That The Canning Season, a young-adult novel about a city girl from Pensacola, Fla., who must spend a summer with her 91-year-old twin aunts in rural Maine, won the prize was particularly meaningful because of the initial doubts about how the book might be received, Horvath said.
"It was a book that nobody knew how it was going to do," Horvath said yesterday during a phone interview. "There was a lot of talk, was it an adult's book, was it a kid's books? For me, it was really a vindication to get the award, because that really said, we don't care who it's for, it's a good book. So that was nice to hear."
Established in 1950 with the goal "to enhance the public's awareness of exceptional books written by fellow Americans, and to increase the popularity of reading in general," the awards are given annually by the National Book Foundation to the best books published in the United States by an American citizen, and have been won by every major writer including William Faulkner, Norman Mailer and Joyce Carol Oates. Horvath, 46, was born in Kalamazoo, Mich., but has lived in Canada for the past 26 years and has landed immigrant status. She lives in Metchosin, B.C., with her husband and two daughters.

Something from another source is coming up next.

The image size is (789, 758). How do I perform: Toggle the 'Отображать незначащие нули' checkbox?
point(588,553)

Her past books have won numerous praises: In 1999, her book The Trolls was nominated for a National Book Award; her last book, 2001's Everything on a Waffle, was a Newbery Honour Book.
Horvath was just one of four National Book Award winners honoured Wednesday night at a glitzy black-tie ceremony at Manhattan's Marriott Marquis Hotel with 900 people of the American publishing industry and 150 members of the media in attendance. Winners in the other categories include Shirley Hazzard for The Great Fire (fiction); Carlos Eire for Waiting for Snow in Havana (non-fiction); and C.K. Williams for Singing (poetry). Each winner receives $10,000 and a special bronze sculpture; each finalist receives $1,000.

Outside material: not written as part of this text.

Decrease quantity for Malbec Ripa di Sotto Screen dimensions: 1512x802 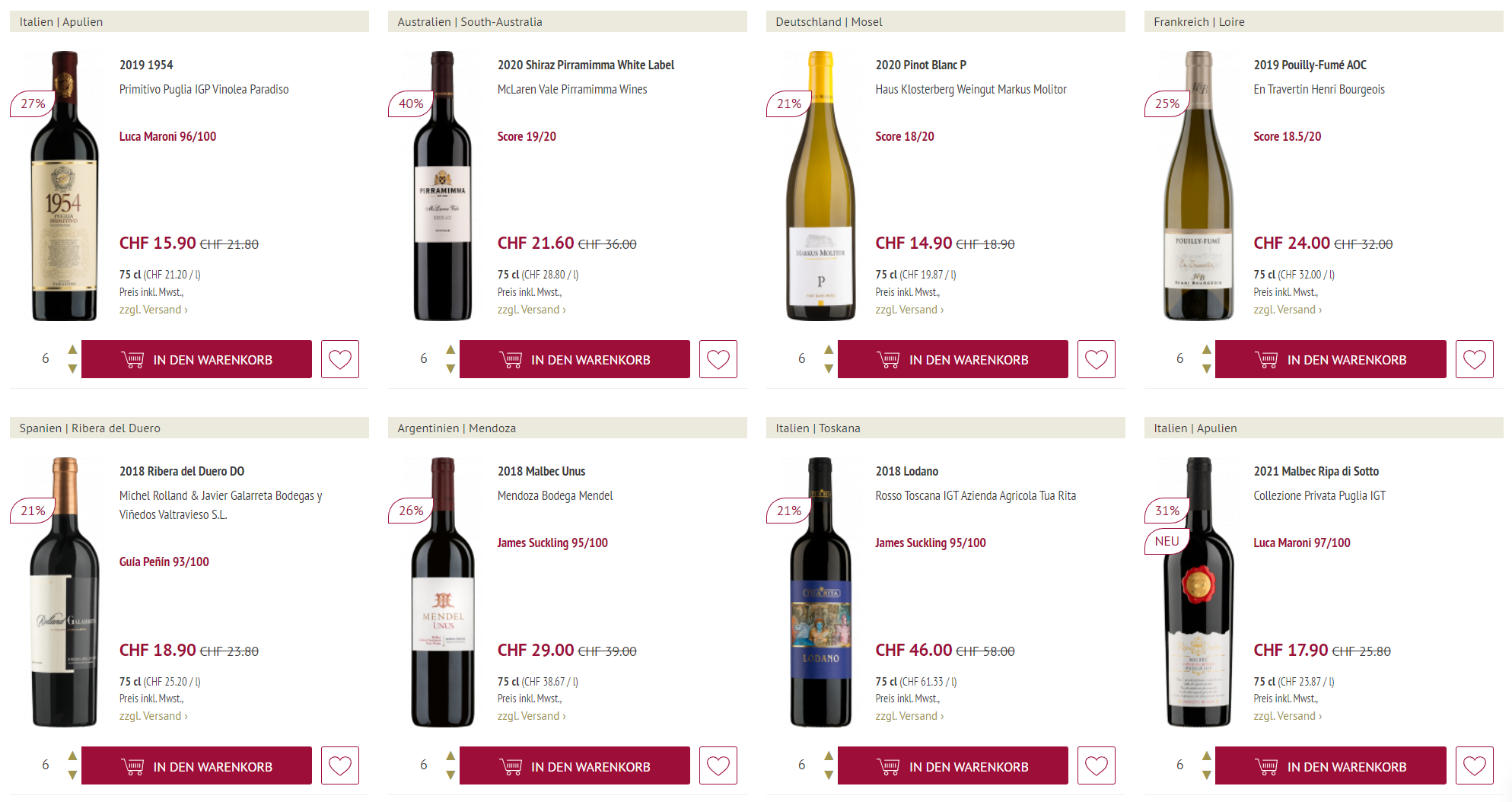pos(1206,775)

The ceremony also included a special presentation of the 2003 Medal for Distinguished Contribution to American Letters to popular thriller writer Stephen King, who has written more than 40 books including Carrie, The Shining, Misery and The Green Mile. It was a controversial moment: Although King received a standing ovation when he went to collect his award, apparently not everyone present felt he deserved the prize which had previously gone to writers such as Arthur Miller, Toni Morrison and Saul Bellow.
The 72-year-old Hazzard, for one, expressed her doubt. "I don't think giving us a reading list of those who are most read at this moment is much of a satisfaction," she told Associated Press, admitting she had never read one of his books.

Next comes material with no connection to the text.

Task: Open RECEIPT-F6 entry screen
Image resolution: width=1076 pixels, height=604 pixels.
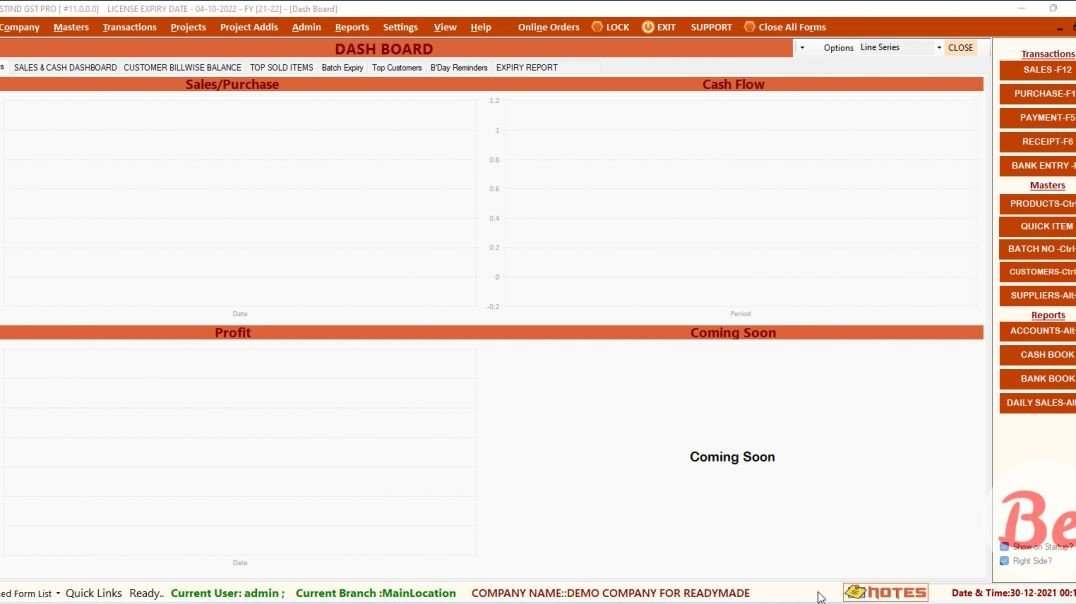Action: click(1040, 141)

In his speech, King addressed the literary community's reluctance to accept commercially successful writers as equals. He decried people who "make a point of pride in saying they have never read anything by John Grisham, Tom Clancy, Mary Higgins Clark or any other popular writer."
"What do you think," he asked the crowd, "you get social academic brownie points for deliberately staying out of touch with your own culture?"